AMU Homeland Security Intelligence Legislation North America Opinion

Report: Secret Service Agents Left White House to Patrol Employee’s House

By Glynn Cosker
Editor, In Homeland Security

The last thing the U.S. Secret Service needs is news of another brewing scandal, but that is what they got Wednesday.

John Roth, Inspector General for the Department of Homeland Security released a statement outlining an occurrence in 2011 that he referred to as a “serious lapse in judgment.” The report was made public by The Associated Press.

The investigation revealed that high-ranking Secret Service officials removed agents from their posts patrolling the White House and sent them to monitor a private situation in a fellow agent’s neighborhood for five days.

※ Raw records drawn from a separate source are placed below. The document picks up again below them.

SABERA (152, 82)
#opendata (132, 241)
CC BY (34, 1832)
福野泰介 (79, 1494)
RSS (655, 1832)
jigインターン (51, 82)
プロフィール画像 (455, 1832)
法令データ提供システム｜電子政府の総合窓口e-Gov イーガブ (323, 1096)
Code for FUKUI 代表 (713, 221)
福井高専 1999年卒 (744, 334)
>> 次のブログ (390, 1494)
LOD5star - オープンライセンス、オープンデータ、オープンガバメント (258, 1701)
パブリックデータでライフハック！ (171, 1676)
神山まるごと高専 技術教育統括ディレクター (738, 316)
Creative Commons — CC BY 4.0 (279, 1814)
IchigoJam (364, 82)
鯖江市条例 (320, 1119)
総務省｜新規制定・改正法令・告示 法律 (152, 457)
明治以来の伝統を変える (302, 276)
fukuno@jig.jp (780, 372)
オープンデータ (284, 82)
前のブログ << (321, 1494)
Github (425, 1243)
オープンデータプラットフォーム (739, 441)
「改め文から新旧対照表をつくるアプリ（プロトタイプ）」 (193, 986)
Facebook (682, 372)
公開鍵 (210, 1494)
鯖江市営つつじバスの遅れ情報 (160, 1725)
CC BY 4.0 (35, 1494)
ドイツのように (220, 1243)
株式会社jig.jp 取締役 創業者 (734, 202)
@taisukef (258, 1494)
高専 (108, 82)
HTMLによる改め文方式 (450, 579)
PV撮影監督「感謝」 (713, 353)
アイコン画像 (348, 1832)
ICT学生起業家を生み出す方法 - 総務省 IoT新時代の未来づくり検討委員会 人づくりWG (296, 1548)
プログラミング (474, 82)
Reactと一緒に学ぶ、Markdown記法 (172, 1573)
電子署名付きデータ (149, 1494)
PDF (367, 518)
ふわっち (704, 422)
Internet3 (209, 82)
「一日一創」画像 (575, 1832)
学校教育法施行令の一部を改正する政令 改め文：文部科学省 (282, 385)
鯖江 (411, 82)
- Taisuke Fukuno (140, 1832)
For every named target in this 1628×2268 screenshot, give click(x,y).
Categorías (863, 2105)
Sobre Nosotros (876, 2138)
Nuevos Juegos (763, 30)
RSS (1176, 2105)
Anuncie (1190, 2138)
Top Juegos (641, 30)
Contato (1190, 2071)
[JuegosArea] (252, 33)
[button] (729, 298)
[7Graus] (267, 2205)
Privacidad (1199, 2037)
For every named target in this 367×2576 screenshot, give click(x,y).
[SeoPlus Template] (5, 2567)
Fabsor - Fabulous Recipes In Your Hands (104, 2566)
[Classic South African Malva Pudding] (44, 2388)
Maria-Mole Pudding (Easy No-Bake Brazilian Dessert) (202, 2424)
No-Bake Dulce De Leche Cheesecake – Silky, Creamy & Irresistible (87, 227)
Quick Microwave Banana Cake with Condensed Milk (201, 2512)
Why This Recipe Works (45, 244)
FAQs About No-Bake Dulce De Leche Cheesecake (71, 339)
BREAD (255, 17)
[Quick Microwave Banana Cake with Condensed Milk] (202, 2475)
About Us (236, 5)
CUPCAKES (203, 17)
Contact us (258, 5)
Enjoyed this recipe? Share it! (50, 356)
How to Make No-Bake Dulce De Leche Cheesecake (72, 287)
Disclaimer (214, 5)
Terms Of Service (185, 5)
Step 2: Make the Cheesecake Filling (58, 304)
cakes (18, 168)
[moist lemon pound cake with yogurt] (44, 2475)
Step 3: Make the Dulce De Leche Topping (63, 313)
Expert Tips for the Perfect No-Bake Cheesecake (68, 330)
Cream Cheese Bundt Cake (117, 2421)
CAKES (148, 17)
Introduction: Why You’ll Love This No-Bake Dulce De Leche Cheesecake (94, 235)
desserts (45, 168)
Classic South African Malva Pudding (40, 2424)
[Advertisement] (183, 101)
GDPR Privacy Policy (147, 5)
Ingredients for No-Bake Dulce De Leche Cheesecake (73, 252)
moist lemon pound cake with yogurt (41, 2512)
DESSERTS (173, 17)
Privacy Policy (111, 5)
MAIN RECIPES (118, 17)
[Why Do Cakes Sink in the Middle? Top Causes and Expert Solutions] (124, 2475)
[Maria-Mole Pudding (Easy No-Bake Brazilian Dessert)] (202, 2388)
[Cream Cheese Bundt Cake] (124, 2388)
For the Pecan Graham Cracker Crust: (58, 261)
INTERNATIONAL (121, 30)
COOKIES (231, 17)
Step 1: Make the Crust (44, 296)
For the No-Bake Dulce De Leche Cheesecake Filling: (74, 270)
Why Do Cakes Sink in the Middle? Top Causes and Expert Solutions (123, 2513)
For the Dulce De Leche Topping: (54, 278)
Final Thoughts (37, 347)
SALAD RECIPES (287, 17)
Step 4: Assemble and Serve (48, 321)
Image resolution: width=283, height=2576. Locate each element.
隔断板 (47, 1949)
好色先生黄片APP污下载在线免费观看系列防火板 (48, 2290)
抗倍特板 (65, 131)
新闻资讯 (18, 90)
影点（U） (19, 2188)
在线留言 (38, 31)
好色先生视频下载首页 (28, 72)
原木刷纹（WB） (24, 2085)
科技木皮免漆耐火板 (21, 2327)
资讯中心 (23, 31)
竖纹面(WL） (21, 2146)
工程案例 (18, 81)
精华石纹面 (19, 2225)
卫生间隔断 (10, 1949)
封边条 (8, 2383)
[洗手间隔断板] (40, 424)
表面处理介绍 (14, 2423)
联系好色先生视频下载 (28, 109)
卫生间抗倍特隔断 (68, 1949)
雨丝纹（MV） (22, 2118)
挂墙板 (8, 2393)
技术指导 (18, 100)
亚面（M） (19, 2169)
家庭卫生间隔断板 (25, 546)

According to Roth, a female employee in the director’s office told her manager about an assault inflicted on her father. A now-retired Secret Service director stepped in to help the agent and her father by authorizing security checks around their rural Maryland home—an hour’s drive away from the White House.

“The Secret Service’s mission is to protect the President of the United States, and not to involve itself in an employee’s purely private dispute best handled by the local police,” said Roth in a statement.

The operation, first reported by The Washington Post in May, gained the monikers “Operation Moonlight” or “Operation Moonshine,” Roth’s report states.

It’s the latest embarrassing setback for the Secret Service coming one month after an armed man jumped a fence and made his way into the White House.

Soon after that incident, news broke of an armed felon sharing an elevator with President Obama while visiting the Centers for Disease Control and Prevention (CDC) in September. Julia Pierson resigned her post as director soon after a congressional hearing into the breaches. This particular breach of protocol occurred under the watch of Mark Sullivan, Pierson’s predecessor.

In 2012, the agency faced allegations that members had hired prostitutes in Colombia while awaiting an official visit by President Obama.

The Secret Service stated that they were looking into the OIG memo and were “reviewing it for its findings.”